▸ **Information given**
----
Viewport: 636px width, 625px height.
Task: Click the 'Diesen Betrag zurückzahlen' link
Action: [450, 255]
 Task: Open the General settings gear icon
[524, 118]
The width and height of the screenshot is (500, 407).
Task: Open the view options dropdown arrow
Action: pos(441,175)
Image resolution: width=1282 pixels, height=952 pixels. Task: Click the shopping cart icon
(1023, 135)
----
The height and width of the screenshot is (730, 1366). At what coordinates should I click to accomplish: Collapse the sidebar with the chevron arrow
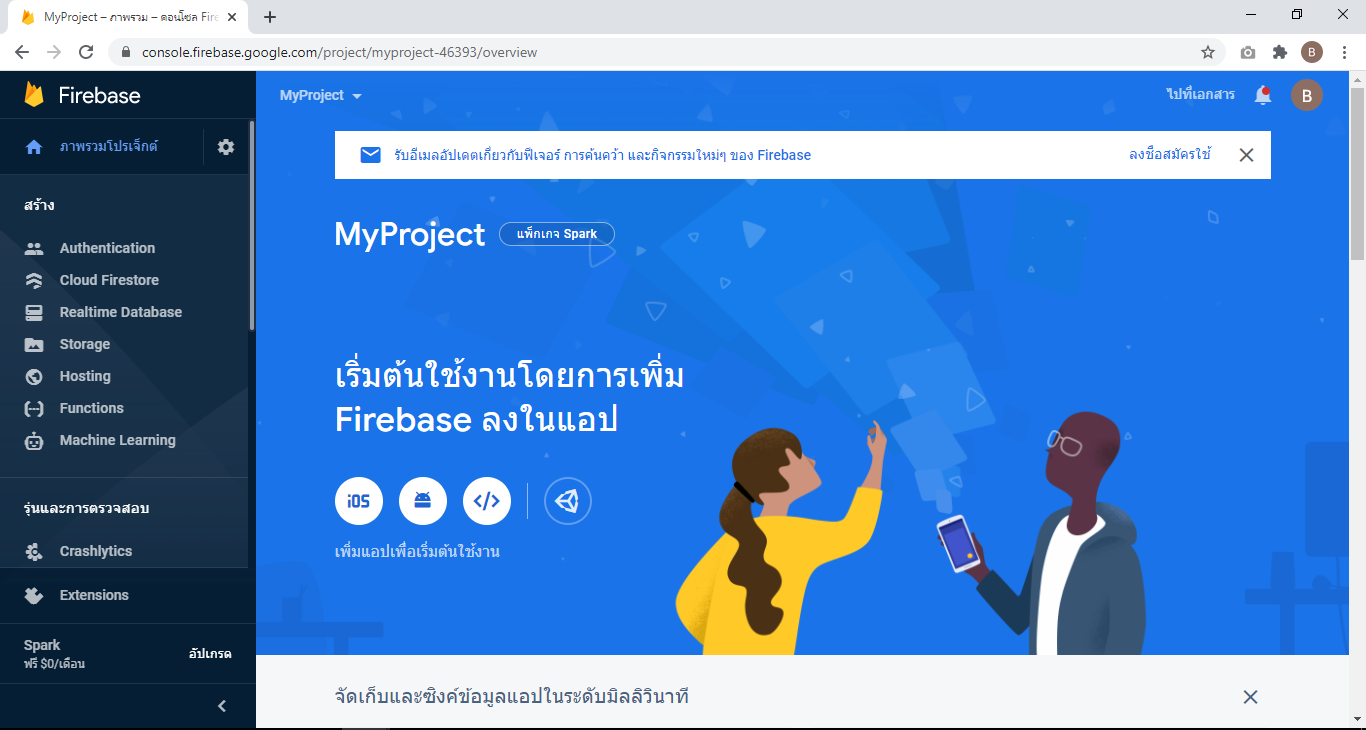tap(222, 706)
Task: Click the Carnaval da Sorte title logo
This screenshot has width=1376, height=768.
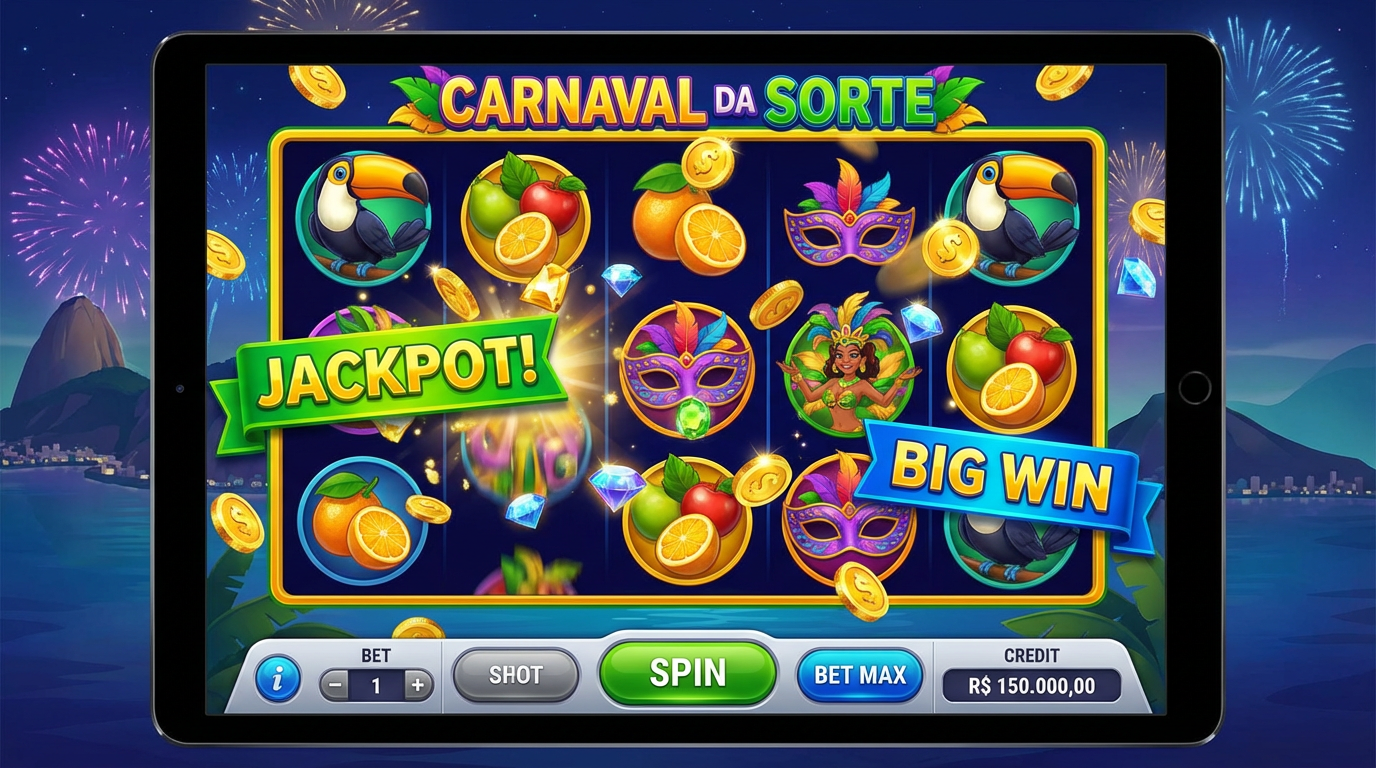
----
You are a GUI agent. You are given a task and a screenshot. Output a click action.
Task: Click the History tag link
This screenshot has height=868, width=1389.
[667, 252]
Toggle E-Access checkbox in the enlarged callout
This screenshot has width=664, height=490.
----
▸ **Task requirements**
All lines above from the one containing "This screenshot has height=868, width=1389." to the one containing "This screenshot has width=664, height=490." must be repeated exactly, both lines included, and no others.

▸ **Written answer**
This screenshot has height=868, width=1389.
[667, 252]
Toggle E-Access checkbox in the enlarged callout
This screenshot has width=664, height=490.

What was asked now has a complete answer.